Keywords: Vulnerability; Geostatistical; Groundwater; City of Belém/PA
INTRODUÇÃO
Segundo o Conselho Nacional de Pesquisa dos Estados Unidos (National Research Council - NRC) (1993), a avaliação da vulnerabilidade intrínseca, apenas, abrange características físicas e climáticas do meio hidrogeológico. Essa definição enquadra-se numa base de conhecimento hidrogeológico geral do transporte de contaminantes em aquíferos, simplificada por métodos que funcionam como sistemas de indexações. Assim, esses sistemas são lineares, que categorizam classes relativas em atributos qualitativos, pela ponderação ou não de parâmetros hidrogeológicos, cujo resultado apresenta-se, usualmente, na forma de índice (e.g. ALLER et al., 1987; FOSTER; HIRATA, 1988; VAN STEMPVOORT et al., 1993; CIVITA, 1994).
A vantagem no uso de índices de vulnerabilidade intrínseca refere-se ao mapeamento dessas informações num domínio espacial. Essas geoinformações são uma das características mais importantes para comunicação ao usuário e, sobretudo, ao tomador de decisão, como ferramenta de gestão, com vistas à proteção dos recursos hídricos subterrâneos. Contudo, geralmente, essas informações não se encontram regularmente distribuídas no domínio espacial.
Utilizar modelos de interpolação apresenta-se como uma técnica para contornar essa limitação, uma vez que se consegue estimar valores dessas informações numa área não amostrada, isto é, onde tais informações não estão disponibilizadas. Para efetuar esse procedimento, de natureza matemática, ajusta-se uma função aos pontos não amostrados com base em valores obtidos em pontos amostrados. Dentre os modelos de interpolação, têm-se os não geoestatísticos (e.g. inverso do quadrado da distância, média móvel, entre outros); e, os de natureza geoestatística (e.g. krigagem ordinária). A diferença mais marcante entre os diferentes tipos de interpoladores resume-se na forma de ponderar ou de atribuir pesos ao conjunto de observações no sentido de estimar o valor da variável de interesse em pontos diversos dos efetivamente amostrados. Complementarmente, a possibilidade de estimar, por construção metodológica, o campo de incertezas (ou de variâncias) associado à estimativa da variável de estudo, distingue a abordagem geoestatística em relação a outros procedimentos de natureza distinta. A krigagem ordinária simples, por exemplo, é similar à interpolação por média móvel ponderada, exceto que os pesos são determinados por uma análise espacial por um variograma experimental, fornecendo estimativas não tendenciosas e com variância mínima.

* QUESTÕES E TAREFAS
#1 Traduza para o inglês esta frase do trecho sobre a vulnerabilidade de aquíferos: "Dentre os modelos de interpolação, têm-se os não geoestatísticos (e.g. inverso do quadrado da distância, média móvel, entre outros); e, os de natureza geoestatística (e.g. krigagem ordinária)."
#2 Responda com base no trecho sobre a vulnerabilidade de aquíferos:
(a) Segundo o NRC (1993), o que a avaliação da vulnerabilidade intrínseca abrange?
(b) Qual exemplo de interpolador de natureza geoestatística é citado?
(c) Na krigagem ordinária simples, como os pesos são determinados?
#3 Dê continuidade ao trecho sobre a vulnerabilidade de aquíferos a partir da última frase apresentada.
A listagem não tem relação com o trecho sobre a vulnerabilidade de aquíferos.

* DADOS FORNECIDOS
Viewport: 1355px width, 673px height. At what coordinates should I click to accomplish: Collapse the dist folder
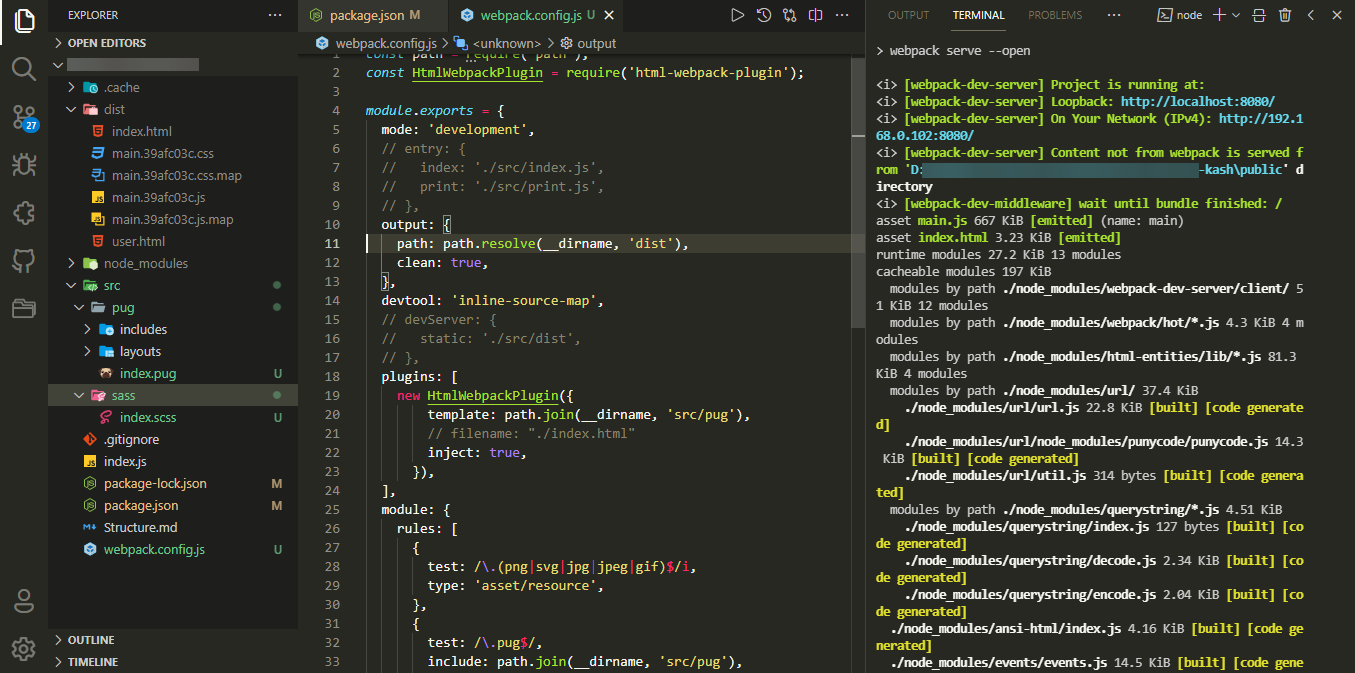pos(114,109)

* AS RESPOSTAS
#1 Interpolation models include non-geostatistical ones (e.g. inverse distance squared, moving average, among others) and geostatistical ones (e.g. ordinary kriging).

#2
(a) Apenas características físicas e climáticas do meio hidrogeológico.
(b) A krigagem ordinária.
(c) Por uma análise espacial por um variograma experimental.

#3
Assim, a aplicação de propostas geoestatísticas foi desenvolvida para mapear a vulnerabilidade (ASSAF; SAADEH, 2009; RUSSO, 2009; BAALOUSHA, 2010; LISBÔA et al., 2013; FERREIRA, 2014). No entanto, nessas propostas, é comum admitir que a distribuição espacial da vulnerabilidade face aos parâmetros hidrogeológicos, seja realizada com o suporte de análise geoestatística. Essa consideração pode vir a alterar a estimativa da distribuição da vulnerabilidade no domínio espacial. Logo, a proposta deste artigo é realizar estimativa geoestatística de parâmetros hidrogeológicos para compor o mapa de vulnerabilidade intrínseca.
Para tanto, escolheu-se o método de avaliação GOD (FOSTER; HIRATA, 1988), opção justificada pelo fato de que dados hidrogeológicos que são requeridos por outros sistemas, e.g. método DRASTIC (ALLER et al., 1987), não se encontraram diretamente disponibilizados (e.g. topografia, condutividade hidráulica). O índice GOD considera a inacessibilidade hidráulica e a capacidade de atenuação dos estratos de cobertura com base na aplicação de três parâmetros hidrogeológicos (grau de confinamento, estratos de cobertura e profundidade do nível de água). O método DRASTIC, por exemplo, demandaria sete planos de informações, incluindo profundidade do lençol freático, recarga, condutividade hidráulica, mapa de pedocobertura, que não se encontram disponibilizada em sua integralidade no âmbito da base de dados do SIAGAS (Sistema de Informação Geográfica de Águas Subterrâneas).
Logo, na análise, empregam-se estatísticas, faz-se o teste de normalidade e verificam-se dados inconsistentes. Posteriormente, faz-se a descrição espacial preliminar dos parâmetros hidrogeológicos. Após as etapas preliminares, a metodologia geoestatística complementa-se por três fases: estudo variográfico, ajuste automático e desempenho da modelagem variográfica. O processo de validação dos modelos variográficos integra a última fase metodológica, onde se faz a estimação geoestatística por krigagem. Essa proposta foi aplicada numa área que abrange, parcialmente, a cidade de Belém, cuja caracterização se descreve a seguir.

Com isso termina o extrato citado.